ETCD Backup and Recovery

The ETCD backup plugin is a function provided by UK8S for ETCD database backup. ETCD backup can effectively help the cluster to perform fault recovery operations, and can perform timed backups, specify storage, etc. based on the plugin settings.

1. First Operation

If you are prompted to save the key operation for the first time you install the plugin, please execute the following command on any one Master node. Refresh the page after executing.


kubectl create secret generic uk8s-etcd-backup-cert -n kube-system --from-file /etc/kubernetes/ssl/etcd.pem --from-file /etc/kubernetes/ssl/etcd-key.pem

2. Backup Operation

When the ETCD backup is enabled, the backup system will keep the backup data according to the set creation, as shown below

Choose the number of backups you wish to keep. The backup system will maintain the upper limit of the ETCD backup volume in the storage space according to this number.
Add a scheduled backup time. The timetable syntax used here can refer to 4. Explanation of the crontab syntax in this article.
We have provided two mediums for backup, UFile and SSHServer.
When choosing UFile, you need to create a corresponding UFile token and storage space.
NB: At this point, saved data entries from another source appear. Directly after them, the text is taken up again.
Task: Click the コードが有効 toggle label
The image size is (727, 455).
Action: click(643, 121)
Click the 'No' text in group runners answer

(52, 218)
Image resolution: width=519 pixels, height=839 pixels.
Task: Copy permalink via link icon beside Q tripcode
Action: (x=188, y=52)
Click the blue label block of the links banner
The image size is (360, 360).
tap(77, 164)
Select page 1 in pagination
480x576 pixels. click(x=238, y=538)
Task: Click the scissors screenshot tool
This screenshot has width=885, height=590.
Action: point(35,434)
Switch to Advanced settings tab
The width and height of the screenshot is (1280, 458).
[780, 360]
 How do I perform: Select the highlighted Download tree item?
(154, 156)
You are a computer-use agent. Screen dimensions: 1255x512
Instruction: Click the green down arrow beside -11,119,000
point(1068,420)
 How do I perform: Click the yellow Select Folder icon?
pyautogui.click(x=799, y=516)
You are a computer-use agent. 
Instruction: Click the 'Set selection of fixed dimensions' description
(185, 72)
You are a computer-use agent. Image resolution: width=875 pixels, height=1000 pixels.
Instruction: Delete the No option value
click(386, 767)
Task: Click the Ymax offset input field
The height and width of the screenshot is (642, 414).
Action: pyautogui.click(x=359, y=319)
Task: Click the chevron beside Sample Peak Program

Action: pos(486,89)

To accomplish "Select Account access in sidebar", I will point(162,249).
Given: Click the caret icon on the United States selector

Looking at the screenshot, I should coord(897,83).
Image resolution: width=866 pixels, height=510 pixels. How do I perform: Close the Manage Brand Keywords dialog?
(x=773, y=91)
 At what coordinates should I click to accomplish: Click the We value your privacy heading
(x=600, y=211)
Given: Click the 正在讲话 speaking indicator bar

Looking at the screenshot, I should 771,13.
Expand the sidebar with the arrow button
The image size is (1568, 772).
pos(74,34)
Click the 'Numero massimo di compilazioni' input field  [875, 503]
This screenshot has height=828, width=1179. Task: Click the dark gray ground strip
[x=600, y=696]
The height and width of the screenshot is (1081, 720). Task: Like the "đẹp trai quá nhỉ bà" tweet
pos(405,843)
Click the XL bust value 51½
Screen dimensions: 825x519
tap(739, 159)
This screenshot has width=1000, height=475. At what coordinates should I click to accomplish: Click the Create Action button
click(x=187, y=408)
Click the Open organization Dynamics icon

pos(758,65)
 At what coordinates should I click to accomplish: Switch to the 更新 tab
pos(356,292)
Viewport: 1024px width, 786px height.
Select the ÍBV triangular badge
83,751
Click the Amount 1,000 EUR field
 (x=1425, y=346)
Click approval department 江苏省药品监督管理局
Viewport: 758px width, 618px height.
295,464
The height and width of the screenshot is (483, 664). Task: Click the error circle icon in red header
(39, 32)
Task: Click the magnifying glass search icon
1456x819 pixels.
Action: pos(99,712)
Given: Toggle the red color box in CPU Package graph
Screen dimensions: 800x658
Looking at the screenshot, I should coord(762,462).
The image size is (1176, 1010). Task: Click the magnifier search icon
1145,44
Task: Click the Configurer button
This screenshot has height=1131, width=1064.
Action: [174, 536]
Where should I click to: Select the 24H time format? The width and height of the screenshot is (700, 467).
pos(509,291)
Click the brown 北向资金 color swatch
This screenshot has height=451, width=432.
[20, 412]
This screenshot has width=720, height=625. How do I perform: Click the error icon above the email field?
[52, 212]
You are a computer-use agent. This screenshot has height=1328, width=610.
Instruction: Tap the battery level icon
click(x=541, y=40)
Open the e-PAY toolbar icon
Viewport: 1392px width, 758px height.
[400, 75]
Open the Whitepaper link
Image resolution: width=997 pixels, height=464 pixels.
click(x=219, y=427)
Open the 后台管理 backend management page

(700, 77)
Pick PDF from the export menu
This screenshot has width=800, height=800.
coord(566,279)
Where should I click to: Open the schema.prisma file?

UFile tokens need to be granted upload, download, delete, and file list.
If you use SSHServer, you need to fill in the specific host that can execute SSH, and ensure that the filled account has read and write permissions to the host directory.

3. Recovery Operation

This article only discusses the recovery operation of ETCD. If you need to recover other K8S core components such as APIServer, Controller Manager, please refer to UK8S core component fault recovery.

⚠️ For the ETCD recovery operation, it is recommended that you carefully read the documentation before proceeding.

When the UK8S cluster Master node is accidentally deleted, the cluster recovery process is quite tricky and needs to contact UK8S technicians for support; for node fault situations that are not due to deletion, the processing is relatively simple. The following are the explanations respectively.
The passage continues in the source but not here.